_About this exercise_: Only the lines from the line that contains "Given: Open Lightbox Tools browser" through the final line of the entries below belong in your answer, copied exactly and without pictures.

START Records shown

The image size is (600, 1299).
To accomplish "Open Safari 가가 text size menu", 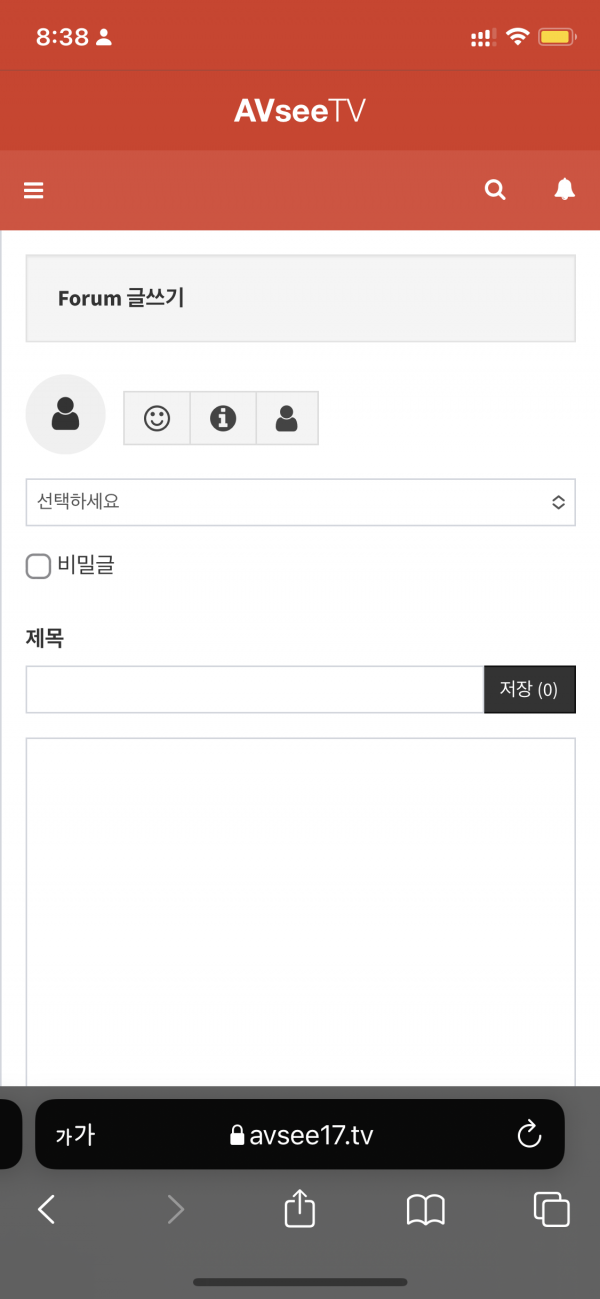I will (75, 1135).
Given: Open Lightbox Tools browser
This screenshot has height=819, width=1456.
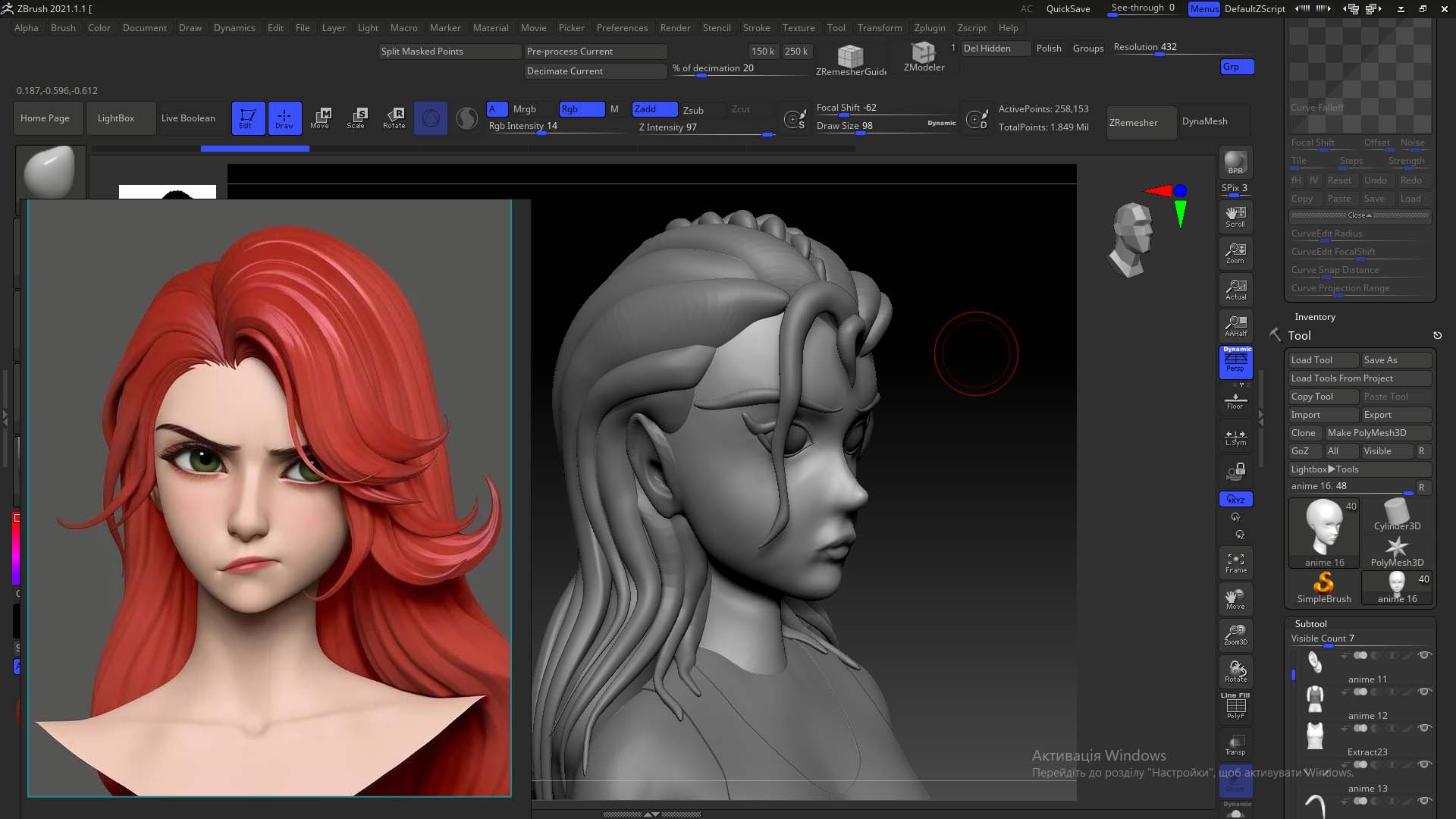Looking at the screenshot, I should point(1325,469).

END Records shown

_Your response_:
Given: Open Lightbox Tools browser
This screenshot has height=819, width=1456.
Looking at the screenshot, I should point(1325,469).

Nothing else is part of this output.